America, meet your future (young) innovators

U.S. CTO Aneesh Chopra announced the winners of the National STEM Video Game Challenge. America, meet the next generation of programmers.
Written by Andrew Nusca, Contributor

"When I grow up, I want to be a software developer."

U.S. chief technical officer Aneesh Chopra on Wednesday announced the winners of the National STEM Video Game Challenge, a competition for primary school-aged kids to develop educational video games for their peers.

The point of the competition is to motivate interest in the STEM fields: science, technology, engineering, and math.

There were two separate competitions: one for students, and one for experienced developers. The 12 winners of the student competition -- in grades 5 through 8 -- were selected for their original game designs from a pool of more than 500 entries.

The 12 winners of the Youth Prize:

  • Geoffrey Wang, "Your Adventure," Grade 5, Claypit Hill School (Wayland, Mass.)
  • Rhys Wynn Wilkinson, "Untitled," Grade 5, Ecole Jean-Jacques Rousseau (Manor, Texas)
  • Joshua Schoen, "The Quest," Grade 5, Georgia Cyber Academy (Canton, Ga.)
  • Tate Welty, "Outstanding Math Game," Grade 5, Orono Schools (Orono, Minn.)
  • Bailey Sperling, "Extreme Depths," Grade 6, Suffern Middle School (Montebello, N.Y.)
  • Jacob Cothrun, "H.E.L.P. Earth," Grade 6, Sepulveda Elementary (Sparks, Nev.)
  • Shireen Zaineb, "Discover…," Grade 7, Milwaukee Montessori School (Milwaukee, Wis.)
  • Jasper Hugunin, "Robot Commander," Grade 7, Islander Middle School (Mercer Island, Wash.)
  • Kendall McGowan, "Green Island," Grade 7, William H. Lincoln School (Brookline, Mass.)
  • Muhammad Al-Fatih Ridha, "Zuff's Adventure," Grade 8, homeschooled (Beaverton, Ore.)
  • Annie Jacobson, "Alien of My Own," Grade 8, The Nightingale-Bamford School (New York, N.Y.)
  • Mark Fretheim, "Deity," Grade 8, Austin Academy for Excellence (Garland, Texas)

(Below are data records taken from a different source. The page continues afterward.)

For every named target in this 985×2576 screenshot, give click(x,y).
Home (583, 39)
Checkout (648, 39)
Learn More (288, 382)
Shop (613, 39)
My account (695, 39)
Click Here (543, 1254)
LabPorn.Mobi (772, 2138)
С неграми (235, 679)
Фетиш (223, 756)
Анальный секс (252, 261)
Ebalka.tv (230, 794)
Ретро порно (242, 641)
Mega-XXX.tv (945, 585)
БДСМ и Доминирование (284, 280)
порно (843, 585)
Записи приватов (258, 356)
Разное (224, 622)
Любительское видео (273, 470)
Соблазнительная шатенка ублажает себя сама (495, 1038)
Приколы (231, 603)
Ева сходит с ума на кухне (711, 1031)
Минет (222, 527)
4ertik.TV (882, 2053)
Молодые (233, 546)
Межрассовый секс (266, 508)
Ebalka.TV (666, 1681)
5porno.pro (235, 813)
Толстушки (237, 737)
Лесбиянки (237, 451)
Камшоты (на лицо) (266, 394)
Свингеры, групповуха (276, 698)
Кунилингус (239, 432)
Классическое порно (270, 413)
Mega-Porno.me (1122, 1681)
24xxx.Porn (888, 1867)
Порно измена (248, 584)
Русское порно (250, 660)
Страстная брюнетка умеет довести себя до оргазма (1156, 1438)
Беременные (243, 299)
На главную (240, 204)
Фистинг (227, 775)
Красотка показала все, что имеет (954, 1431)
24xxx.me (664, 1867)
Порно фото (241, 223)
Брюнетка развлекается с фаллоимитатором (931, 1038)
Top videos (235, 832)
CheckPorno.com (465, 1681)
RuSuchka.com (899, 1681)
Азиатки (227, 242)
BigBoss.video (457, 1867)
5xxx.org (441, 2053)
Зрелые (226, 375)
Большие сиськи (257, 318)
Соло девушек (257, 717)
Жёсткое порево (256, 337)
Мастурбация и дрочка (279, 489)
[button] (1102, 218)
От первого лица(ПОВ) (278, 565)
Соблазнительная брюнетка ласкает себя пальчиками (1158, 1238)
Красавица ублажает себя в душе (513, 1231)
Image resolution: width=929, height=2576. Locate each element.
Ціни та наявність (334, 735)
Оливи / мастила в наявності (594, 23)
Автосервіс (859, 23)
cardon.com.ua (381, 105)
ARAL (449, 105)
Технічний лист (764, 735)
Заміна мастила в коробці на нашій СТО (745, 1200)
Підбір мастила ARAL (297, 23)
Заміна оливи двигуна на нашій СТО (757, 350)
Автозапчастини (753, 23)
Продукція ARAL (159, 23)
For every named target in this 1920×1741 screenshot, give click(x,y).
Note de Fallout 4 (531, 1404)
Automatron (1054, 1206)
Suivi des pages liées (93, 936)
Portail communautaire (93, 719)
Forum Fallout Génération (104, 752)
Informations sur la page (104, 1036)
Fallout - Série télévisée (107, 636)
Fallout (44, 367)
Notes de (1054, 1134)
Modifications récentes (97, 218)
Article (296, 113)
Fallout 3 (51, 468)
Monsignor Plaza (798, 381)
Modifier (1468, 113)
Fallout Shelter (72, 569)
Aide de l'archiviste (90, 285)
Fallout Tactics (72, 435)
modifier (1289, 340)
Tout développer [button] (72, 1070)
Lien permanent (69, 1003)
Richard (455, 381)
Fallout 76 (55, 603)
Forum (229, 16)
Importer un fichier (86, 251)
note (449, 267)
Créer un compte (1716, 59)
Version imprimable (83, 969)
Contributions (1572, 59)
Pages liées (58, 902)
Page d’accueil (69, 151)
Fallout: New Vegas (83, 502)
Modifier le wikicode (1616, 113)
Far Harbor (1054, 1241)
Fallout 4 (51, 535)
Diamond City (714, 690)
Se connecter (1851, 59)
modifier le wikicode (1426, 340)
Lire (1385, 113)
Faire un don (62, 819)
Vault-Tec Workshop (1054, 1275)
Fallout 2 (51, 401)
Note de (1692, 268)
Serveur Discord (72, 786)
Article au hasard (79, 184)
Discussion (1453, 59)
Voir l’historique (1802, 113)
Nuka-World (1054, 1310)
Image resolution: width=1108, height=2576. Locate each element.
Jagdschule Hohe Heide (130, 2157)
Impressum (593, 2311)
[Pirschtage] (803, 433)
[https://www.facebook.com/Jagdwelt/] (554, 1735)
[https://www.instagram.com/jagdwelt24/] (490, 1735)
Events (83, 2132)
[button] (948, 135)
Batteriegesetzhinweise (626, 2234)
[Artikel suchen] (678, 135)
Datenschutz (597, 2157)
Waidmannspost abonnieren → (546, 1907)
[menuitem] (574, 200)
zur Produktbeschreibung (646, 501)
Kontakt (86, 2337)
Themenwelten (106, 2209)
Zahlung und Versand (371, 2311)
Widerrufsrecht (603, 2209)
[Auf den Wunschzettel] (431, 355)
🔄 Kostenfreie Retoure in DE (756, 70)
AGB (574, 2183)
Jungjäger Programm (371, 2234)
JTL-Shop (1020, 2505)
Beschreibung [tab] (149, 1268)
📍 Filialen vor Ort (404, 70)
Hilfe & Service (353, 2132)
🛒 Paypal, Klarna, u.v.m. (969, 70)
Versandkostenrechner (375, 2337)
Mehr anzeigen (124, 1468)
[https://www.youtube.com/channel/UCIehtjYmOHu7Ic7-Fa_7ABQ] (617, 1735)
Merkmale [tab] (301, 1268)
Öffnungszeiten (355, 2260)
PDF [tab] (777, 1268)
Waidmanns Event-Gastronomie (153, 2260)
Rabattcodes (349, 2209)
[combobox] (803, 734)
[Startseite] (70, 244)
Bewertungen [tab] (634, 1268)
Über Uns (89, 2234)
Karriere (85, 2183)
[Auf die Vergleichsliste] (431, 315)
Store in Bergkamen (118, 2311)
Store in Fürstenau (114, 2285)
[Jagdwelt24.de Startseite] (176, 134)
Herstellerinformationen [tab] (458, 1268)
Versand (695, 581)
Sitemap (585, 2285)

They will each receive an AMD-based laptop computer and educational software, and their school (or non-profit organization of their choosing) will receive $2,000 cash.

The winning games of the developer category had science and math themes. The first, "You Make Me Sick!" by Dan Norton and Dan White, teaches children about the structure of bacteria and viruses and how they spread.

The second, "NumbaPower: Numbaland!" by Derek Lomas, Dixie Chin and Jeanine Sun, is a series of four games to help teach number concepts to children in kindergarten through 4th grade.

Each team will receive $50,000.

In a video, meet America's future inventors:

I can barely program my remote, so color me impressed. Congratulations to them all!